_Work task 1_
Summarize the article about the Ingrid Bergman centennial events in two sentences.
_Work task 2_
According to the article about the Ingrid Bergman centennial events, where will Bergman rank among the Hollywood legends in the stamp series?

═════ Quoted passage

The triple Oscar-winner will be featured in a three-month long film festival and special exhibition. Ingrid Bergman (1915-1982) is one of the world’s few actors ever to win three Oscars, a Tony, and two Emmy Awards.

This international superstar was fascinating on and off screen. The film festival, opening July 2, 2015 features a range of her most famous to least-known movies - from very early films made in Sweden to her final one, also made in Sweden 40 years later, "Autumn Sonata," directed and written by compatriot Ingmar Bergman (who was no relation to Ingrid).


The exhibitions at the Embassy of Sweden, "Ingrid Bergman - in Sweden!" by the Swedish Film Institute, and "The Saga of Ingrid Bergman" by the Swedish Institute, both begin Aug. 29, 2015. Details of the free, weekend-only exhibits and the embassy's related programs are coming soon. One of the embassy's programs will host the unveiling of the Bergman stamps in September; she becomes the 19th Hollywood legend in the stamp series.

For more information and tickets:
Ingrid Bergman Centennial movies at AFI Silver Theatre, 8633 Colesville Road at Georgia Avenue, Silver Spring, Maryland, 301-495-6700.
The two exhibitions beginning Aug. 29 are at Embassy of Sweden's House of Sweden, 2900 K Street, N.W., Washington D.C., 202-467-2600. They are free exhibitions are open weekends only.

══════════
═════ Information given

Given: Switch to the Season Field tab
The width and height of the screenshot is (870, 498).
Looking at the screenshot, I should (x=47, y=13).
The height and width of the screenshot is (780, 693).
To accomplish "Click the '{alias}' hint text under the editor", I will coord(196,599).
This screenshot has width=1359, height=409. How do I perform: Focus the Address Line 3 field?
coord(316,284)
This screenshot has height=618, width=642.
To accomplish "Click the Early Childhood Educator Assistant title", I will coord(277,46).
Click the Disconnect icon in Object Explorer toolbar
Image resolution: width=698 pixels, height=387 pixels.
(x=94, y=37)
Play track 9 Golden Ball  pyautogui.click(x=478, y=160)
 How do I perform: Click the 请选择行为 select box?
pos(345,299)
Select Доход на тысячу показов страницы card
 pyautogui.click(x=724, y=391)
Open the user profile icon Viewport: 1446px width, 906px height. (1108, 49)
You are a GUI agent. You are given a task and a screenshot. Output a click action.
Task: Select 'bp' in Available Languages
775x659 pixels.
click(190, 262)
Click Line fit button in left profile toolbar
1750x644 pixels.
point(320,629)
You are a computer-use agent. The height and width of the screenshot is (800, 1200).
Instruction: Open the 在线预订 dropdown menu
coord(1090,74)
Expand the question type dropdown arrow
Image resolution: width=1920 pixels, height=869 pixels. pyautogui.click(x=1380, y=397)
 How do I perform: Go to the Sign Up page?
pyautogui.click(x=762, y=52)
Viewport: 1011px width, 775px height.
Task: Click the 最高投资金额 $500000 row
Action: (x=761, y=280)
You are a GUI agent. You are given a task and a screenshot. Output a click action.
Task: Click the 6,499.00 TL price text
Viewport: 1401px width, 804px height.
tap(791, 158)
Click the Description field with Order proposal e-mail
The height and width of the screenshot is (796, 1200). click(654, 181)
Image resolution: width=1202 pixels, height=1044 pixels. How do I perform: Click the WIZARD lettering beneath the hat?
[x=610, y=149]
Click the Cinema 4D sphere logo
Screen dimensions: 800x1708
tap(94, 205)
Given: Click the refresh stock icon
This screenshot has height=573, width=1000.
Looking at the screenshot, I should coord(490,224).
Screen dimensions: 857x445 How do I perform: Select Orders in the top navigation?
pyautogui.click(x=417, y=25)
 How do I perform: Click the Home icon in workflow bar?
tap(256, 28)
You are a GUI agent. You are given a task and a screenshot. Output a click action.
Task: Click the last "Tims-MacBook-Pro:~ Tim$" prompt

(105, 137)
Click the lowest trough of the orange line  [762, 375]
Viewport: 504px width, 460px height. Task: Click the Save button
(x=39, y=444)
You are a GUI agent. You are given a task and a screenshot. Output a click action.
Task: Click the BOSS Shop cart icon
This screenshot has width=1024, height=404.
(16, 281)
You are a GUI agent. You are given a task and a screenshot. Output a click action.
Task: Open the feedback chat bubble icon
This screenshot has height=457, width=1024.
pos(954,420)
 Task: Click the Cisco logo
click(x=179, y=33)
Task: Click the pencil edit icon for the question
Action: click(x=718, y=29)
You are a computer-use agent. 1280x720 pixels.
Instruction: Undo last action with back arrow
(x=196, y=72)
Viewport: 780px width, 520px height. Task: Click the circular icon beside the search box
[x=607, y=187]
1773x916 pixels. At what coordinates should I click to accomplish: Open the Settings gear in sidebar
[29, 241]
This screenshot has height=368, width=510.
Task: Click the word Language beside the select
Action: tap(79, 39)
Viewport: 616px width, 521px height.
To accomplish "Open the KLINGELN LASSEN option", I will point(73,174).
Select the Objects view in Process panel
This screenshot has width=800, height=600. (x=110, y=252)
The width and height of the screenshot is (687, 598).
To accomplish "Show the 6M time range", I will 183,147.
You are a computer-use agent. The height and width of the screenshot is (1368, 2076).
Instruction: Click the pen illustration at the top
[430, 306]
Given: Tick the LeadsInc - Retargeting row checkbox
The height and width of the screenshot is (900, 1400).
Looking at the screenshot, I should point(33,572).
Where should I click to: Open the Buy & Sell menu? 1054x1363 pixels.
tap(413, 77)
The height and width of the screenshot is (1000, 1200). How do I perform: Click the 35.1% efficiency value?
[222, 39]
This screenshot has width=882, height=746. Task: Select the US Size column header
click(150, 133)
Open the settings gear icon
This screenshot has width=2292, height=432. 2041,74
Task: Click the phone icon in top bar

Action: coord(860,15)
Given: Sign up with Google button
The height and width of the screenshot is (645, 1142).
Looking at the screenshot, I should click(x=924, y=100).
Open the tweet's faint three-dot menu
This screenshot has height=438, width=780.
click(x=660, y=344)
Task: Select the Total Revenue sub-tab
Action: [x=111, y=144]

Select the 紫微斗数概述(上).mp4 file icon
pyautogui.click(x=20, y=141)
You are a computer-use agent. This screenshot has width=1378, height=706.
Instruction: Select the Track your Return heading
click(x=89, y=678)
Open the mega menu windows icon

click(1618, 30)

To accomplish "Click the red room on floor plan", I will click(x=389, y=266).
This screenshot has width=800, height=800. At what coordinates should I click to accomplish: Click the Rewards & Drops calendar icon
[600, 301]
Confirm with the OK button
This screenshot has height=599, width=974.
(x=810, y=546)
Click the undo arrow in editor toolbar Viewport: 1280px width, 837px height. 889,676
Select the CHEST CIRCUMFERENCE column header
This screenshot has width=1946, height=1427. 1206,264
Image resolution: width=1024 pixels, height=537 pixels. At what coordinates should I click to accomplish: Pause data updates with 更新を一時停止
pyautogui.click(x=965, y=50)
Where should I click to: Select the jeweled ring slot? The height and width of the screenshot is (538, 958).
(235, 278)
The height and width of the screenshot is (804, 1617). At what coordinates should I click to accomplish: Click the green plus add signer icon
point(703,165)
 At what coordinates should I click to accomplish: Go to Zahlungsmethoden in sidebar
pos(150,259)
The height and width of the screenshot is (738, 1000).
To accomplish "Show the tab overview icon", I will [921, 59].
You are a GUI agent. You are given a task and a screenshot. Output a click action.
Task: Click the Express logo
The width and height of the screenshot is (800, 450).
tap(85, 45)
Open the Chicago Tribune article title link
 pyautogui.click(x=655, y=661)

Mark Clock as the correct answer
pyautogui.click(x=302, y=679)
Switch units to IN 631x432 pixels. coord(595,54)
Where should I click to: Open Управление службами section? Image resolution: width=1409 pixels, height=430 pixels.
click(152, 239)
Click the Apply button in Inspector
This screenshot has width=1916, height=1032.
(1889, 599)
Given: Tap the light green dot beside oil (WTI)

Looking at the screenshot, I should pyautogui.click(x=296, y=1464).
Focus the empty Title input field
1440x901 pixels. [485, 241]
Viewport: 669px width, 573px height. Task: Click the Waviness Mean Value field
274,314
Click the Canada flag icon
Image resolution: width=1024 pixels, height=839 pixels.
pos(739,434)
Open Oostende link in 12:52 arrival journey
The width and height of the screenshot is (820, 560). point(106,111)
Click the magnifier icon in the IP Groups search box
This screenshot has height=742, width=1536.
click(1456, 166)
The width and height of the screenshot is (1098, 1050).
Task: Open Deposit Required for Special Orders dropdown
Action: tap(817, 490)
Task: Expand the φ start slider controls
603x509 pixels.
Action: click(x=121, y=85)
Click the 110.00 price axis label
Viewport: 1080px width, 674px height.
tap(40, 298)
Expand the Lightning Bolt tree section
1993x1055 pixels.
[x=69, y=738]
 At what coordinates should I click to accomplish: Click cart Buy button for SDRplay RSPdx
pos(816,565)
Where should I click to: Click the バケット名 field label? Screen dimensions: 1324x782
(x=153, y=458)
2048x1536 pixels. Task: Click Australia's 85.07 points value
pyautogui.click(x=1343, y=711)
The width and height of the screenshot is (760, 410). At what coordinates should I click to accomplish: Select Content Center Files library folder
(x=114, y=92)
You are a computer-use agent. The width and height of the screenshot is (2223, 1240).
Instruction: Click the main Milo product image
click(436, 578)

══════════

_Task result 1_
Ingrid Bergman, one of the few actors to win three Oscars, will be featured in a three-month film festival opening July 2, 2015, at the AFI Silver Theatre, with films ranging from her early Swedish work to her final film, "Autumn Sonata." Two free, weekend-only exhibitions open Aug. 29, 2015, at the Embassy of Sweden's House of Sweden, and one of the embassy's programs will host the unveiling of the Bergman stamps in September.

_Task result 2_
She becomes the 19th Hollywood legend in the stamp series.